Scan the entries below for the string "agent" and copy every line where it turns up.
=== Section Start ===
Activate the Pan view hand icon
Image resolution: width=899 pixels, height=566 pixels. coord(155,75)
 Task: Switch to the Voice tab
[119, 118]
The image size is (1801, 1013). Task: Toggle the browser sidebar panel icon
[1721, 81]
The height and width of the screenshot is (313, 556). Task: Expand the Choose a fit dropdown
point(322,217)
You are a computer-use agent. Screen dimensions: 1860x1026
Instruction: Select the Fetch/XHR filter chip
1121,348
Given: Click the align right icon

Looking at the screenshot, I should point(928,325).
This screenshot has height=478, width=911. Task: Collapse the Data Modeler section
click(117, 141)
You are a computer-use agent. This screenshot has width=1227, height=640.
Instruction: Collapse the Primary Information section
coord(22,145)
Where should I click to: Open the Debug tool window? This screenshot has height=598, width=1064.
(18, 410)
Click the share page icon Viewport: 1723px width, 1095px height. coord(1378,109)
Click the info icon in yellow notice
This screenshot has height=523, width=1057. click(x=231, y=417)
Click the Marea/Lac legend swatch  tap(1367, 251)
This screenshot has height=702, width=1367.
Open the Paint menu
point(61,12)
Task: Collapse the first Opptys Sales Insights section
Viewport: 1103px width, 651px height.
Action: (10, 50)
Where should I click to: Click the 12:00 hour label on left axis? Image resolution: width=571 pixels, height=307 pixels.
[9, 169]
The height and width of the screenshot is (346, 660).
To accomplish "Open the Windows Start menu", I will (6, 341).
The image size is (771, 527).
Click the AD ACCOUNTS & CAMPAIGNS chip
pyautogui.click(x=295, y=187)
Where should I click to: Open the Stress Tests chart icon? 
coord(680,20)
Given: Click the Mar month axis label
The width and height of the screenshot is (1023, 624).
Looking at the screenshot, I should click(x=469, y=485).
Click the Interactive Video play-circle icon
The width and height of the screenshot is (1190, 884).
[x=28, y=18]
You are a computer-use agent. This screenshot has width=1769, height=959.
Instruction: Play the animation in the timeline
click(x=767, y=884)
=== Section End ===
ANSWER BOX:
You are a computer-use agent. Screen dimensions: 1860x1026
You are a computer-use agent. This screenshot has width=1227, height=640.
You are a computer-use agent. This screenshot has width=1769, height=959.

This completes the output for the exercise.